MichiganCOG / A2CL-PT

Adversarial Background-Aware Loss for Weakly-supervised Temporal Activity Localization (ECCV 2020)
MIT License
46 stars 8 forks source link

some questions about ACLPT_func #9

Closed Pixie8888 closed 2 years ago

Pixie8888 commented 2 years ago

Hi, I have some questions about the implementation of ACLPT_func in losses.py. (1) line 69, why the index is added 1? image (2) why the gradient need to multiply with xcH?

image
kylemin commented 2 years ago

Hi, Thank you for your interest! (1) The distmatH is N' by C, so distmatH[mask==0] will be N' by C-1. Therefore 1 should be added to make the indices of hard_index_batch match to them of centers_normed, which is C by 1024. Without adding 1, it cannot be used for the indices of centers_normed.
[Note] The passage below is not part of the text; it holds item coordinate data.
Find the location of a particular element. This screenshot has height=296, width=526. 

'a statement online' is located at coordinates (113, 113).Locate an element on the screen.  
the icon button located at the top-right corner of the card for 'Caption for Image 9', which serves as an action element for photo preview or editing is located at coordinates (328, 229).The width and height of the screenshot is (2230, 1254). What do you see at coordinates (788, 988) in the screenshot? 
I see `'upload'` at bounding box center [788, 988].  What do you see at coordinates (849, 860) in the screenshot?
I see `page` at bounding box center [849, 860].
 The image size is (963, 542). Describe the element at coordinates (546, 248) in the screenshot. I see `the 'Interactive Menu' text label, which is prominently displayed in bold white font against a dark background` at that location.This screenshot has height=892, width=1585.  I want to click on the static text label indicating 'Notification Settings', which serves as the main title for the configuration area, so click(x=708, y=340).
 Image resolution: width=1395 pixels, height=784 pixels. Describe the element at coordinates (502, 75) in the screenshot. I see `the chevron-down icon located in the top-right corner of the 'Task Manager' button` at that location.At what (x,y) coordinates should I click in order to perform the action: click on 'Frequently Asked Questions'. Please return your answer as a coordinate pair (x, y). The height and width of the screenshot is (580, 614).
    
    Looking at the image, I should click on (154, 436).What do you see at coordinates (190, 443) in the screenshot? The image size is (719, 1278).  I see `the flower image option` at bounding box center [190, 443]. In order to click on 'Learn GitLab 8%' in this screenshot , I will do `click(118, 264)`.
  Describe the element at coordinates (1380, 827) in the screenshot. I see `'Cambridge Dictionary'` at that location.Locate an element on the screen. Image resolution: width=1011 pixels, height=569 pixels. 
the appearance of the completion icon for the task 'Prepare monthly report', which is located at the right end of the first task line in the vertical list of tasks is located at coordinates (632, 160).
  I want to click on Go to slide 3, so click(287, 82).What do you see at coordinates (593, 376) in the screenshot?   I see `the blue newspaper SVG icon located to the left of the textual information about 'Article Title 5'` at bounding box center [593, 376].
Lines 68-69 can be rewritten in a more straightforward and intuitive way as follows:

distmatH[mask==1] = -torch.inf # so torch.max can operate only on the negative entries.
# Or, distmatH[mask==1] -= 2 is also fine
distHicL, hard_index_batch = torch.max(distmatH, dim=1)

The above snippet can replace lines 68-69 and produce the same results.

(2) Each of the three gradients should be multiplied with xcH, xcL, and cc because the gradients are computed on the normalized vectors (featureH_normed, featureL_normed, centers_normed), not on the original vectors. For further details, you can refer to Equation (10) in the supplementary material: link. You can also find and access the supplementary material on the ECVA page.


FYI: Lines 63-64 can also be replaced:

mask = torch.zeros_like(distmatH, dtype=torch.long)
mask[torch.arange(num_pair), label.long()] = 1
Pixie8888 commented 2 years ago

Thanks!